The Epigenetic Modulation of Cancer and Immune Pathways in Hepatitis B Virus-Associated Hepatocellular Carcinoma: The Influence of HBx and miRNA Dysregulation.
Sartorius, K, An, P, Winkler, C, Chuturgoon, A, Li, X, Makarova, J, Kramvis, A
Frontiers in immunology. 2021;:661204
Abstract
Hepatitis B virus (HBV)-associated hepatocellular carcinoma (HBV-HCC) pathogenesis is fueled by persistent HBV infection that stealthily maintains a delicate balance between viral replication and evasion of the host immune system. HBV is remarkably adept at using a combination of both its own, as well as host machinery to ensure its own replication and survival.
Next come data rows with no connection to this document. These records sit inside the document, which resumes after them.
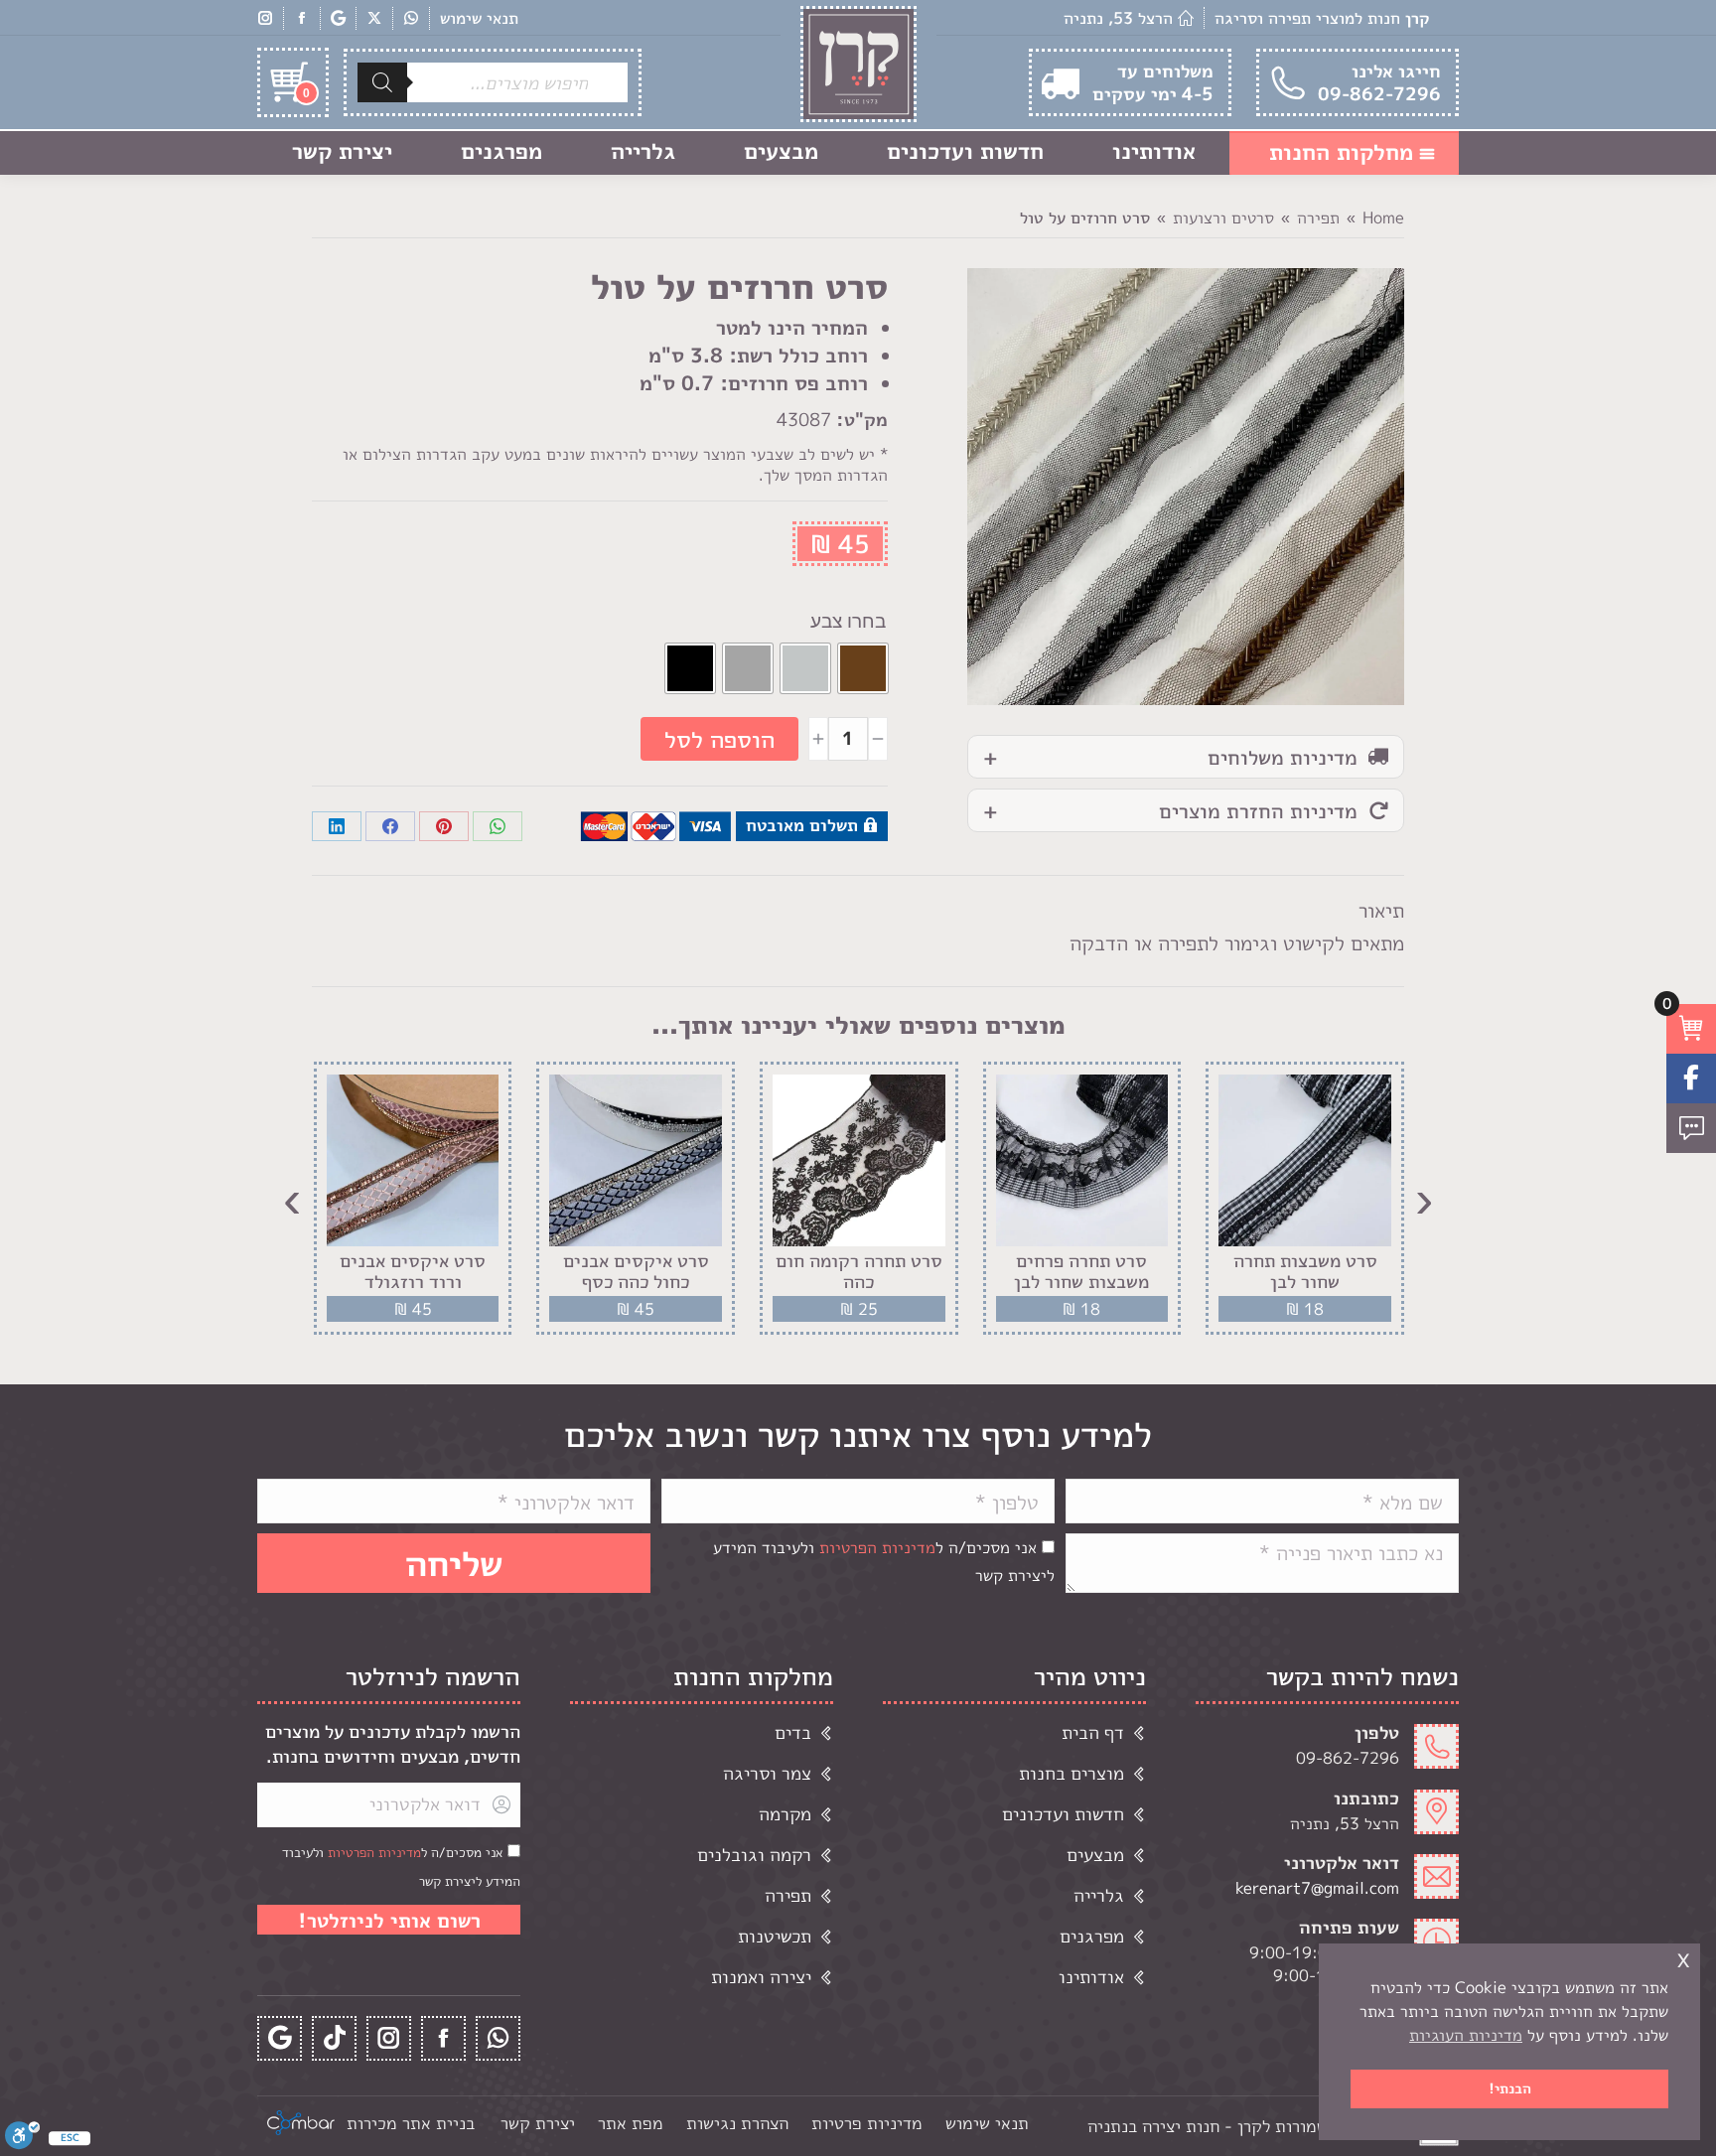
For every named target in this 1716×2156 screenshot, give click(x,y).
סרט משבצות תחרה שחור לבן (1305, 1271)
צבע (826, 621)
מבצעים (1095, 1854)
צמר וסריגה (767, 1773)
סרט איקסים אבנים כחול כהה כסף (636, 1271)
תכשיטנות (774, 1936)
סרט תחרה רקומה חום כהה (859, 1271)
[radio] (863, 668)
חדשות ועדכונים (1063, 1813)
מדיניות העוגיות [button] (1465, 2035)
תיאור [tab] (1381, 910)
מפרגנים (1092, 1936)
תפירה (788, 1895)
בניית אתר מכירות (411, 2122)
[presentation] (1424, 1199)
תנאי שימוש (479, 18)
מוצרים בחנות (1071, 1773)
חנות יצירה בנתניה (1153, 2125)
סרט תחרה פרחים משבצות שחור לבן (1081, 1271)
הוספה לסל (719, 739)
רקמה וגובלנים (754, 1854)
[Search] (382, 82)
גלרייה (1098, 1895)
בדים (793, 1732)
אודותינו (1091, 1976)
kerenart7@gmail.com (1317, 1888)
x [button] (1683, 1957)
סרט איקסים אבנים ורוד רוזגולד (413, 1271)
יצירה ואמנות (761, 1976)
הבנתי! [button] (1510, 2088)
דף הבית (1093, 1732)
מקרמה (785, 1813)
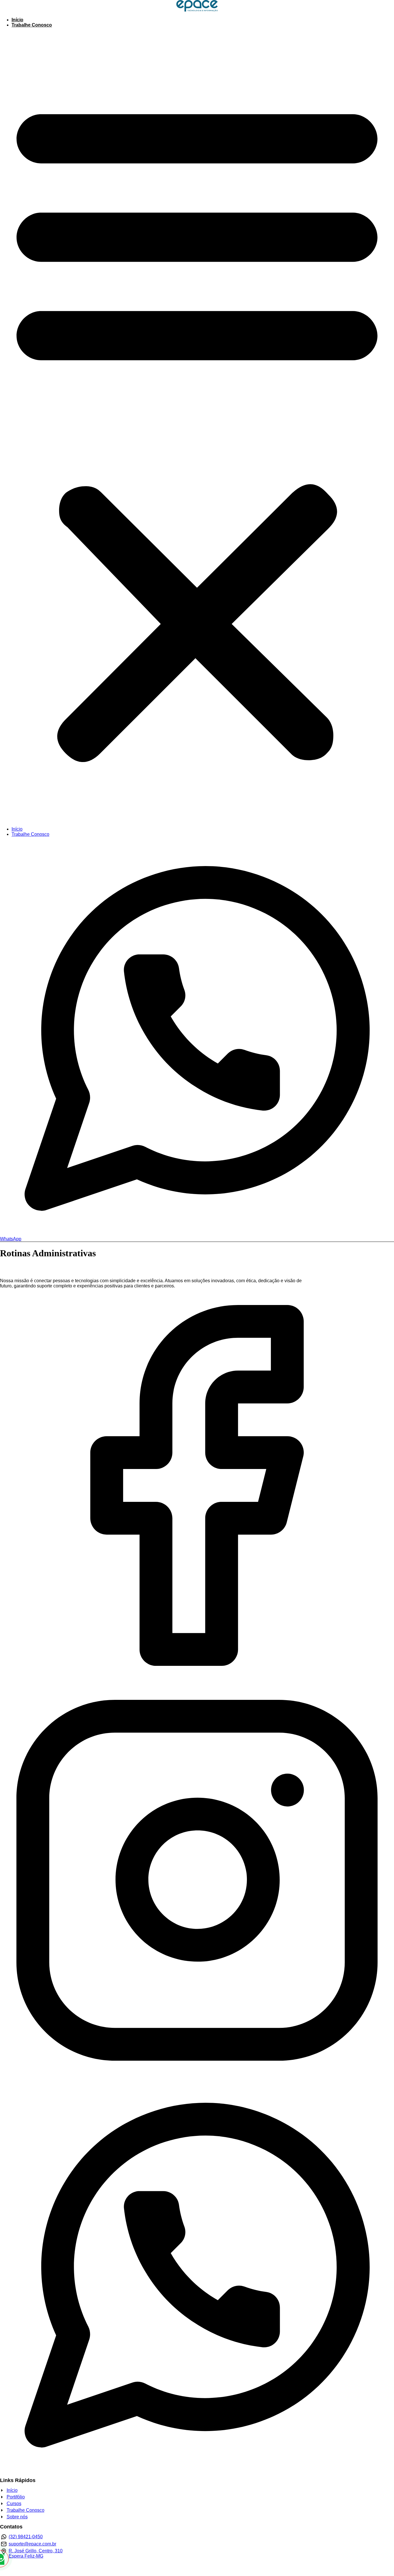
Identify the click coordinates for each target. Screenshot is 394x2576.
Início (17, 19)
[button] (197, 427)
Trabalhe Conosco (32, 24)
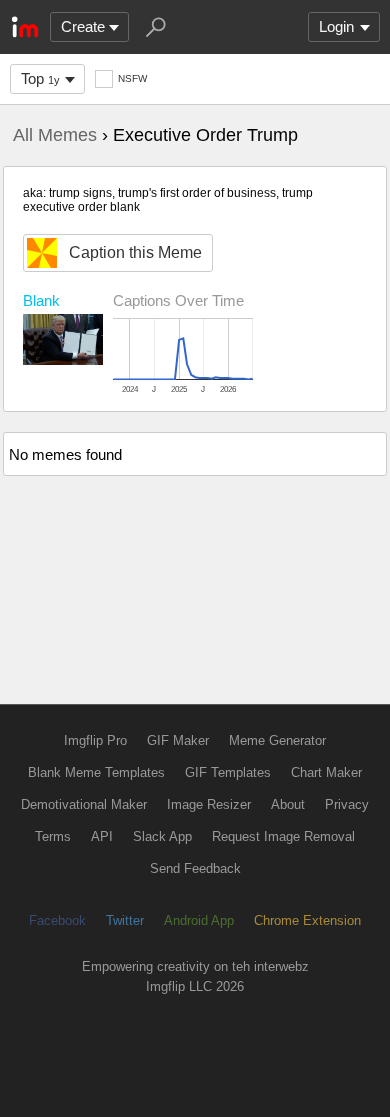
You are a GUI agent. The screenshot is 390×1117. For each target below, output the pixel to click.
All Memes (55, 135)
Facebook (57, 920)
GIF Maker (178, 740)
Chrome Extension (307, 920)
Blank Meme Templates (96, 772)
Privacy (347, 804)
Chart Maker (326, 772)
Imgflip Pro (95, 740)
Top (40, 78)
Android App (199, 920)
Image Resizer (209, 804)
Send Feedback (195, 868)
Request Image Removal (283, 836)
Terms (53, 836)
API (102, 836)
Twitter (125, 920)
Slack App (162, 836)
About (288, 804)
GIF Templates (228, 772)
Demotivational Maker (84, 804)
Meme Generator (277, 740)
A key tool in its arsenal, is the HBx protein which can manipulate the epigenetic landscape to decrease its own viral load and enhance persistence, as well as manage host genome epigenetic responses to the presence of viral infection. The HBx protein can initiate epigenetic modifications to dysregulate miRNA expression which, in turn, can regulate downstream epigenetic changes in HBV-HCC pathogenesis. We attempt to link the HBx and miRNA induced epigenetic modulations that influence both the HBV and host genome expression in HBV-HCC pathogenesis. In particular, the review investigates the interplay between CHB infection, the silencing role of miRNA, epigenetic change, immune system expression and HBV-HCC pathogenesis. The review demonstrates exactly how HBx-dysregulated miRNA in HBV-HCC pathogenesis influence and are influenced by epigenetic changes to modulate both viral and host genome expression. In particular, the review identifies a specific subset of HBx induced epigenetic miRNA pathways in HBV-HCC pathogenesis demonstrating the complex interplay between HBV infection, epigenetic change, disease and immune response. The wide-ranging influence of epigenetic change and miRNA modulation offers considerable potential as a therapeutic option in HBV-HCC.